[Records from a dataset]

<<<<

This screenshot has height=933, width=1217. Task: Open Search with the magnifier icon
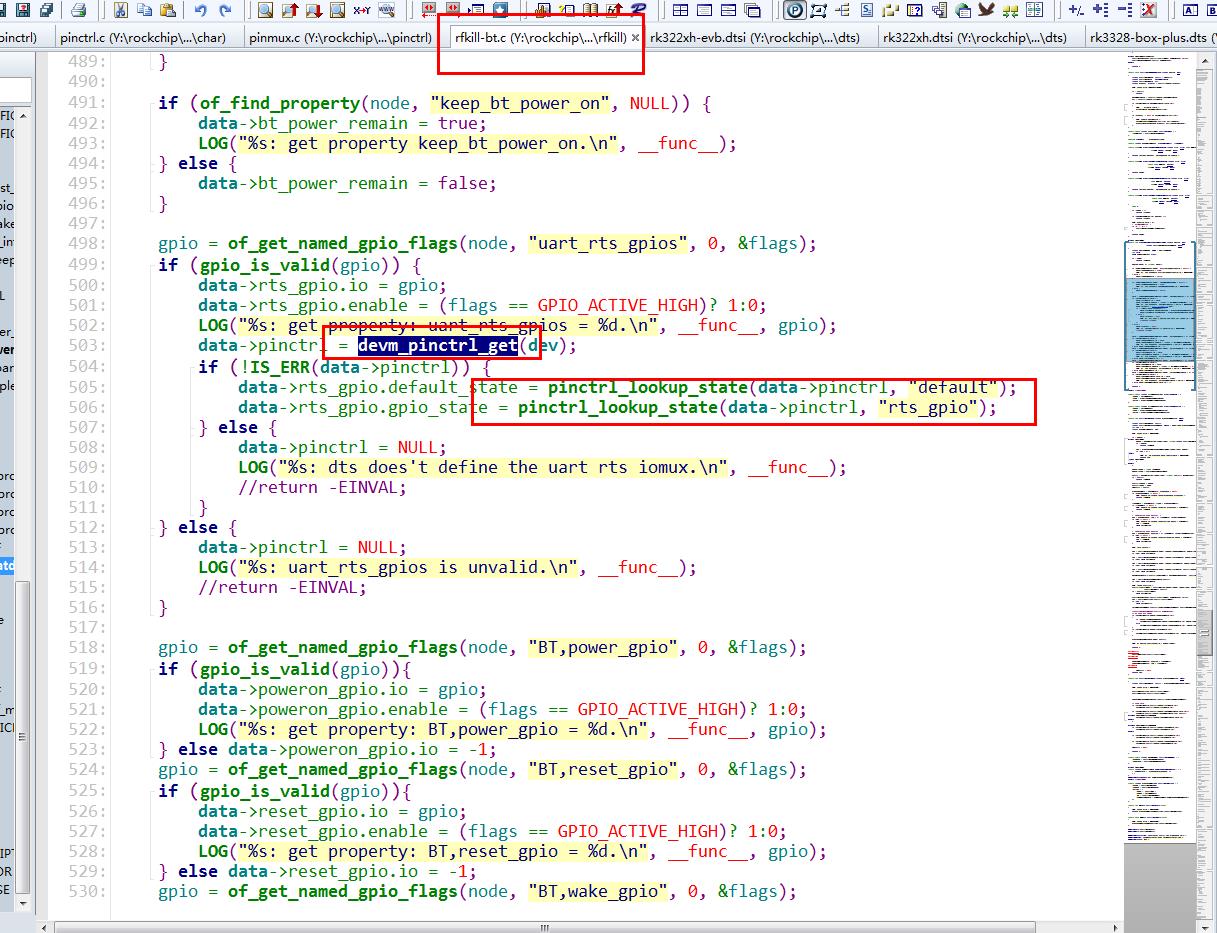point(267,11)
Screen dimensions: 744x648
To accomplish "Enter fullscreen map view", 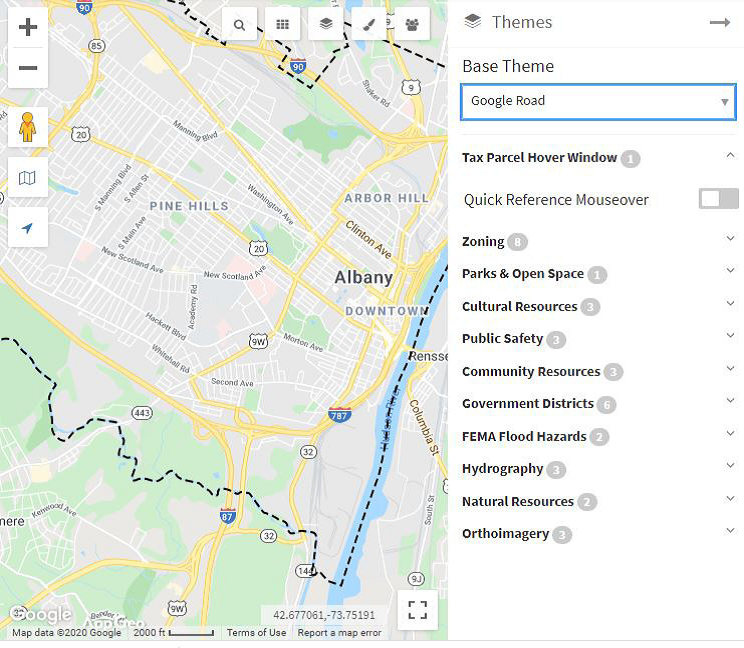I will coord(417,609).
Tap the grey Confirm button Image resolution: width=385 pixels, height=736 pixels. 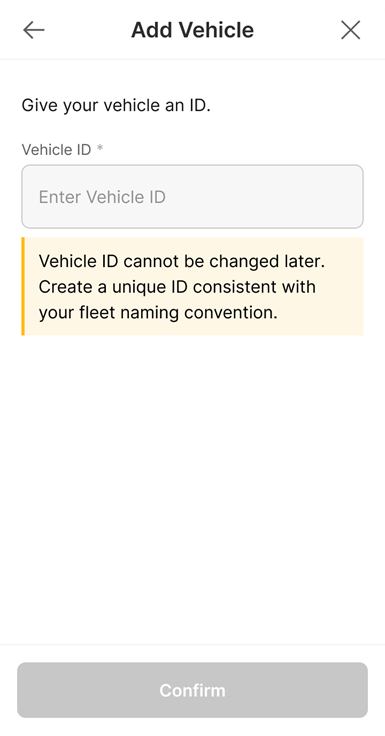click(192, 690)
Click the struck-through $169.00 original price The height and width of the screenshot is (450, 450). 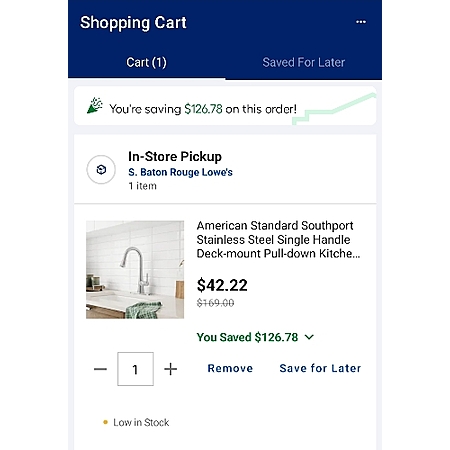215,303
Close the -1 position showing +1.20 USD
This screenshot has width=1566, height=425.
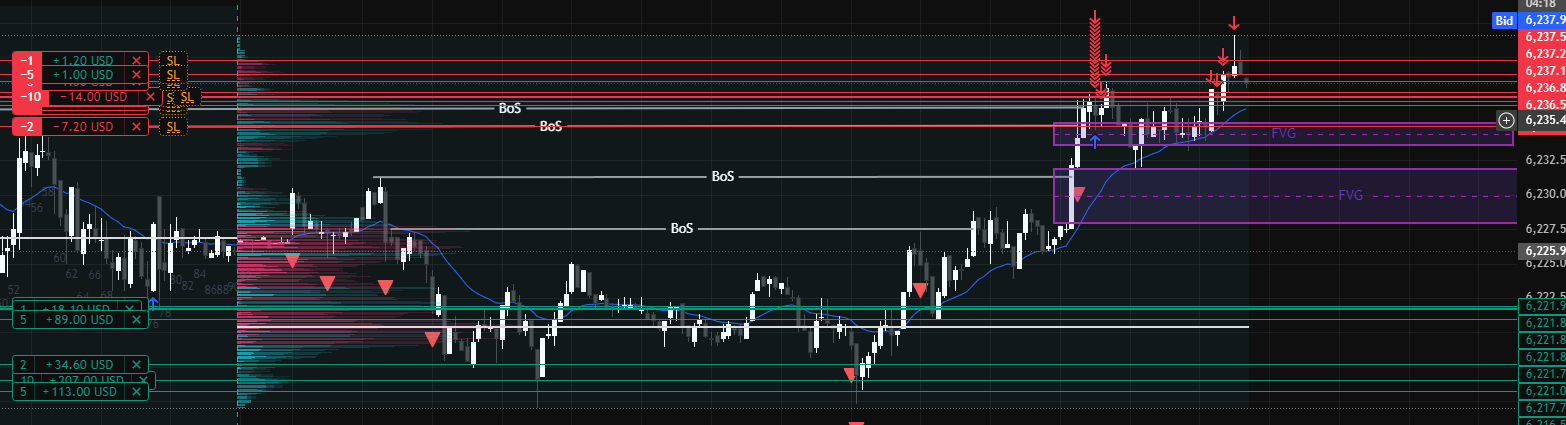point(136,60)
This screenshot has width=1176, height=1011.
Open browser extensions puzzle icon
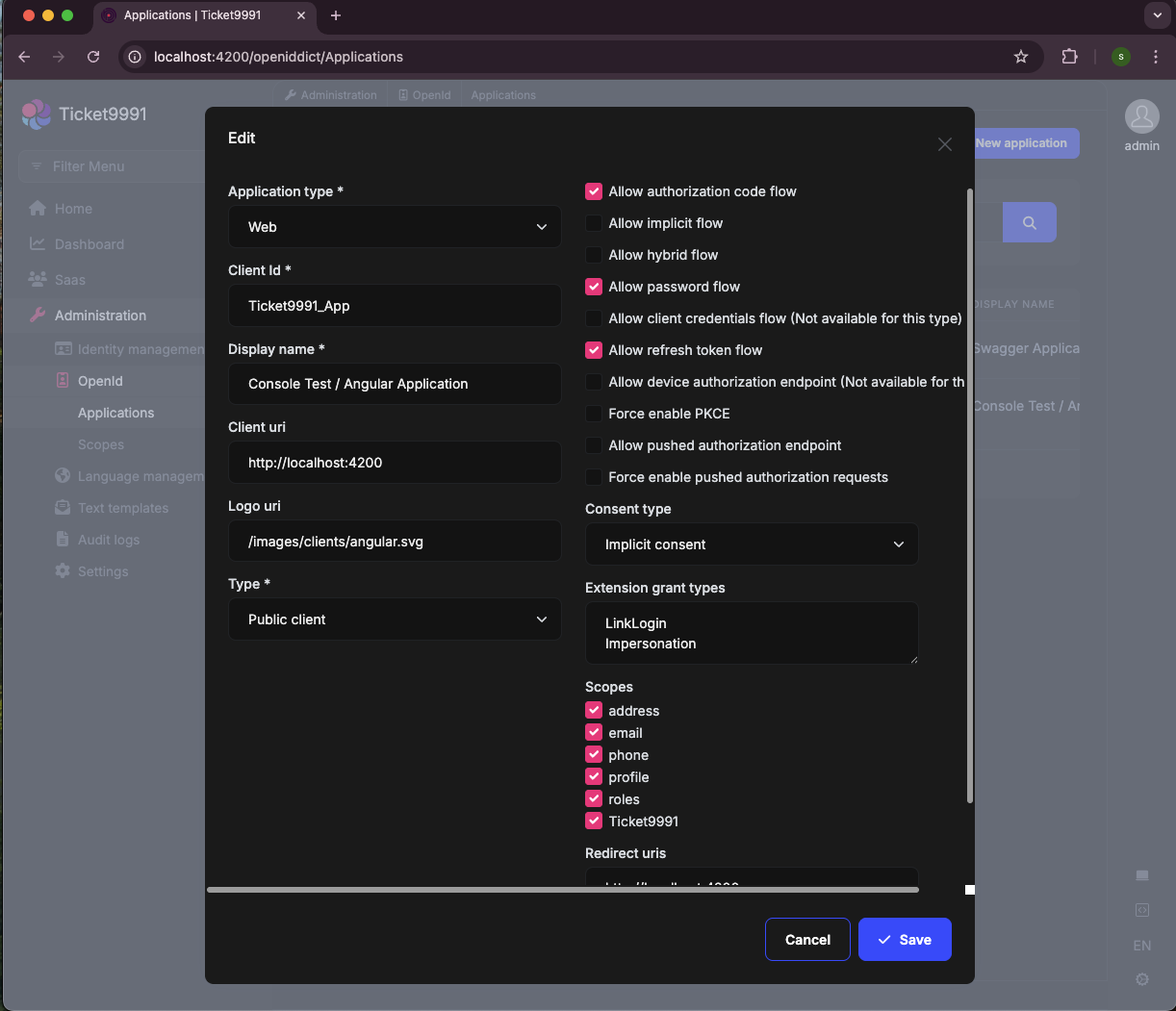tap(1069, 57)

>>>>

* EXERCISE OBJECTIVE: Reproduce, exactly and with no pictures, the lines from the line containing "Close the -1 position showing +1.20 USD" through the closing line of the data above, keeping both ends.

* EXERCISE RESPONSE:
Close the -1 position showing +1.20 USD
This screenshot has width=1566, height=425.
point(136,60)
This screenshot has width=1176, height=1011.
Open browser extensions puzzle icon
tap(1069, 57)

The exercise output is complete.